Мне усердно воздавали хвалу. Если собрать все написанное обо мне, я думаю, получилось бы несколько книг. И в довершение всего семь лет назад правительство отметило мой труд медалью.
Когда дела мои пошли из рук вон плохо, вместо того чтобы подписывать относительно выгодные контракты, я продал свои особняки и подготовил новый спектакль. С ним я отправился в Америку, но потерпел таи полный провал. Я так и не понял, почему это произошло, да и сейчас не понимаю. Другая публика, другие критики. А может, я стал другим? До сих пор не могу в этом разобраться.
Вернувшись в Испанию, я создал новую труппу, но неудачи следовали одна за другой. Молодые актеры играют хуже меня, зато зрители теперь менее разборчивы, к тому же в искусстве появились новые веяния.
Я почти задаром продал свою ферму в Мериде и нанялся актером в чужую труппу.
В то время невероятным мне казалось не то, как я стал жить, а то, как я жил раньше. Неужели у меня было столько денег, столько побед и столько любовных приключений?
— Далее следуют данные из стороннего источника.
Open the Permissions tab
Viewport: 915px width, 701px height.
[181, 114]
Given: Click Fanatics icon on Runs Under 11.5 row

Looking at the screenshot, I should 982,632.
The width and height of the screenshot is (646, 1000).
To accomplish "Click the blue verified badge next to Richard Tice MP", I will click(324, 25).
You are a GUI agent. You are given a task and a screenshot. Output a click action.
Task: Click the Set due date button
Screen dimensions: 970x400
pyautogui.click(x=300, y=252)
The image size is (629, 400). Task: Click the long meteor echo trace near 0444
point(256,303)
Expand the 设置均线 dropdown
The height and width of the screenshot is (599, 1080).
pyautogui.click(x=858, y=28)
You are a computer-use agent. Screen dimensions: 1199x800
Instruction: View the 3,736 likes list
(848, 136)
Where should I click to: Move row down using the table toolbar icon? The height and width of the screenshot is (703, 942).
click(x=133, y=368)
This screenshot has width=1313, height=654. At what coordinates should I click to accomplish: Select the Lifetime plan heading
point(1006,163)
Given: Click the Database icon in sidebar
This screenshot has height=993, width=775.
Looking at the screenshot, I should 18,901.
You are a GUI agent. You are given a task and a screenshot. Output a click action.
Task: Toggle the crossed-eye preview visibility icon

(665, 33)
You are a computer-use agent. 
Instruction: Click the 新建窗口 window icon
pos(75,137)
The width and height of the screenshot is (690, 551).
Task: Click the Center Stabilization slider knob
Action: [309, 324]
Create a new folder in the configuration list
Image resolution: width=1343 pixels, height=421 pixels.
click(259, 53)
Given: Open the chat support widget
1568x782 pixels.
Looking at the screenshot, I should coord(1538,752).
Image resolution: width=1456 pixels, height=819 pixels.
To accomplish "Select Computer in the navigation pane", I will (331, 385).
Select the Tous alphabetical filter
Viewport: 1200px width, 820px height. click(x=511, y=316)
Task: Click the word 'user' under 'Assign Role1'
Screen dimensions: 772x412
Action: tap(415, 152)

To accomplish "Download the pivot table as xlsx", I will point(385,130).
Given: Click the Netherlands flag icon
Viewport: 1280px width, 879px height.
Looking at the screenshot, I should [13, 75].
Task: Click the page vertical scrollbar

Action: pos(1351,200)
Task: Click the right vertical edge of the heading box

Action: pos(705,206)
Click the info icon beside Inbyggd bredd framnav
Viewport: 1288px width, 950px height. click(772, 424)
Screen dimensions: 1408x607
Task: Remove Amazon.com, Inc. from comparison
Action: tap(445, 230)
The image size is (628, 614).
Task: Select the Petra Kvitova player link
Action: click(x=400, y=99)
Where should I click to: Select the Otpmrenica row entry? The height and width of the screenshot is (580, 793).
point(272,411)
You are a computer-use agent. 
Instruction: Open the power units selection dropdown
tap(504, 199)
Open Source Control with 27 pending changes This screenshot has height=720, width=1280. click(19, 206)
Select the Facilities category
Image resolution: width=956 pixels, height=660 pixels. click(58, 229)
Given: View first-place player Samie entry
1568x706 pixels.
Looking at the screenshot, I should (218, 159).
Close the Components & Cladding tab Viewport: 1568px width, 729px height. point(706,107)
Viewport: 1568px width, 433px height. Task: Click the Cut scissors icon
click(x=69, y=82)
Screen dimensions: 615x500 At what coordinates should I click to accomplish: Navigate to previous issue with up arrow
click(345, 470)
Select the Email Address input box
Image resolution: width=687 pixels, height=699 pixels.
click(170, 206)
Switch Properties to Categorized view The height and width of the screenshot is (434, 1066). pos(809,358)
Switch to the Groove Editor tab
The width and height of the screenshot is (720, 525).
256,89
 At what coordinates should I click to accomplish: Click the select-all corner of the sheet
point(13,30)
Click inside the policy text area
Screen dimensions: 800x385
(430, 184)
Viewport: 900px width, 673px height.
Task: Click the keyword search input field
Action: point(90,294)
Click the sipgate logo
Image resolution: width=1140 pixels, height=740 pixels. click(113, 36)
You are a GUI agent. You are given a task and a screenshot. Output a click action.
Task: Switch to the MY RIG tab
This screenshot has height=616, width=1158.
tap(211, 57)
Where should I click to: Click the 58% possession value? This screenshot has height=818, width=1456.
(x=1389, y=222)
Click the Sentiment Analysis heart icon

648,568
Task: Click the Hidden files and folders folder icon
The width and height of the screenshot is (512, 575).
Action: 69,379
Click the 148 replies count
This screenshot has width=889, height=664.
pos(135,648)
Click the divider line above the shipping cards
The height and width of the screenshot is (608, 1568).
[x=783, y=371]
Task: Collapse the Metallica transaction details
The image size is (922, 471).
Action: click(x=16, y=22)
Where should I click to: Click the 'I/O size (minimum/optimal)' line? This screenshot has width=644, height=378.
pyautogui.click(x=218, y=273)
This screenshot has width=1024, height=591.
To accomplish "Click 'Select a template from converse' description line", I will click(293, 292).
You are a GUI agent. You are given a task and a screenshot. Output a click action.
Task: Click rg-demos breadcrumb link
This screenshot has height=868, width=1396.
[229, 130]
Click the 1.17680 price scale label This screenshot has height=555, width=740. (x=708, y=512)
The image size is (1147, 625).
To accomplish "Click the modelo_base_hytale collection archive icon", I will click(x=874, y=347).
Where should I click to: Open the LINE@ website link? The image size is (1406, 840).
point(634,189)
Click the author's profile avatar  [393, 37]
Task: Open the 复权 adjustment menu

Нашелся человек, одолживший мне денег, чтобы я в последний раз попытал счастья. И опять последовал провал.
В течение трех или четырех лет я нанимался в разные труппы на характерные роли. Но скоро пошла молва, что я теряю память. А дело было в том, что мне приходилось учить роли, которых я прежде не играл, и отказываться от старых. Иногда я ошибался и вместо реплики дона Лопе произносил реплику Педро Креспо.
Ко мне вернулась жена, но спустя несколько месяцев умерла. Я распродал большую часть своего театрального гардероба и остававшиеся декорации. Похороны были вполне приличные. Тогда я думал, что мои будут куда торжественнее. За гробом пойдет целая процессия, мои старые друзья и молодежь, уже не видевшая меня на сцене. Возможно, в день моей смерти даже приспустят флаги.
А может, ничего подобного не будет, просто я все на свете перепутал, а на самом деле никогда не купался в лучах славы. Откровенно говоря, я не пользовался особым уважением среди коллег. Прежде они попрекали меня моими слишком высокими заработками, а потом злорадствовали, когда я стал получать гроши.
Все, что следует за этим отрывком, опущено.